"I'm dressed as Jackie Kennedy in the pink suit. Not as a costume, but as a statement. When her husband was assassinated, she refused to change out of her blood-stained clothes, saying, 'I want them to see what they've done.' The image of the delicate pink suit splattered with blood is one of the most haunting juxtapositions in modern history."
"Beauty and horror. Poise and devastation. Her decision not to change clothes, even after being encouraged to, was an act of extraordinary bravery. It was performance, protest, and mourning all at once. A woman weaponizing image and grace to expose brutality. It's about trauma, power, and how femininity itself is a form of resistance. Long live Jackie O."
"Julia Fox glorifying political violence is disgusting, desperate and dangerous. I'm sure her late grandmother would agree."

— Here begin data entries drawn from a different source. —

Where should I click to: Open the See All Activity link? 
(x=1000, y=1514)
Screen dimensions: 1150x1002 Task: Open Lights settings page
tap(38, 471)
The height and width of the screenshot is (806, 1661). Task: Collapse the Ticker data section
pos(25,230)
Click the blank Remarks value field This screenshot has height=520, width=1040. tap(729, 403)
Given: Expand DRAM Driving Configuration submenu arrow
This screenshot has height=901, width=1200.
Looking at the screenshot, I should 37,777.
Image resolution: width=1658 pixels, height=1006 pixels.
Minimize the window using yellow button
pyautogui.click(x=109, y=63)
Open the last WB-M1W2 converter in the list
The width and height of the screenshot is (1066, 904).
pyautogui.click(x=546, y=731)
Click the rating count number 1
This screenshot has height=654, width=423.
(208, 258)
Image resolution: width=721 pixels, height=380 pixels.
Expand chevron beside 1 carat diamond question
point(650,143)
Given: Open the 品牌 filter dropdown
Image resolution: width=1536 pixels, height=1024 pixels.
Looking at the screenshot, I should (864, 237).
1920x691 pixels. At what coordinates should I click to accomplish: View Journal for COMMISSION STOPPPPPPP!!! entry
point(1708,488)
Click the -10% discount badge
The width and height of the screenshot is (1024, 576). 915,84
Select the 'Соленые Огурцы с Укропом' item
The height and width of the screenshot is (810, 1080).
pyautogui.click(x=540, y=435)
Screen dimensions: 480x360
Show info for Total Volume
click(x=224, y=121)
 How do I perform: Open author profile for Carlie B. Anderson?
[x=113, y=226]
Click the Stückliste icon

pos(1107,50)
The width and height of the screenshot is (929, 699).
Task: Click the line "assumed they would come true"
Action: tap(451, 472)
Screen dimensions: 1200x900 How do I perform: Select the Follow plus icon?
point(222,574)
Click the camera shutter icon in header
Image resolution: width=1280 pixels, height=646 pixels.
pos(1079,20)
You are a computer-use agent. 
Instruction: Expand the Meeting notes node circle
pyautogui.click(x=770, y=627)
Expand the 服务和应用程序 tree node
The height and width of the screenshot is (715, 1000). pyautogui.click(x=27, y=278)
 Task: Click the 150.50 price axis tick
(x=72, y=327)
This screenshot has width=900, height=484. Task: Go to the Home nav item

Julia Fox posted an Instagram photo of herself dressed as Jacqueline Kennedy in a bloodied pink suit the former first lady wore the day President John F. Kennedy was assassinated. Fox also wore the outfit to a Halloween party hosted by writer Julio Torres on Oct. 30. Kennedy's grandson Jack Schlossberg condemned the look on X, calling it "disgusting, desperate and dangerous." Fox defended the choice as a statement, citing Kennedy's refusal to remain in blood-stained clothes to show "what they've done" and describing the image as a juxtaposition of beauty and horror. Fox framed the act as performance, protest, mourning, and feminine resistance. The first lady's suit was not cleaned after the assassination and remains preserved.